[PROVIDED RECORDS — start]

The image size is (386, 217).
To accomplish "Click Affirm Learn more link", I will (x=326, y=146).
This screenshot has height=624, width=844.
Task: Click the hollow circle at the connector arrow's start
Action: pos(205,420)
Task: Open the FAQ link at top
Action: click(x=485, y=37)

[PROVIDED RECORDS — finish]

**WHAT YOU ARE ASKED TO DO**
Copy all of the entries above exactly as shown.

**FINAL ANSWER**
The image size is (386, 217).
To accomplish "Click Affirm Learn more link", I will (x=326, y=146).
This screenshot has height=624, width=844.
Task: Click the hollow circle at the connector arrow's start
Action: pos(205,420)
Task: Open the FAQ link at top
Action: click(x=485, y=37)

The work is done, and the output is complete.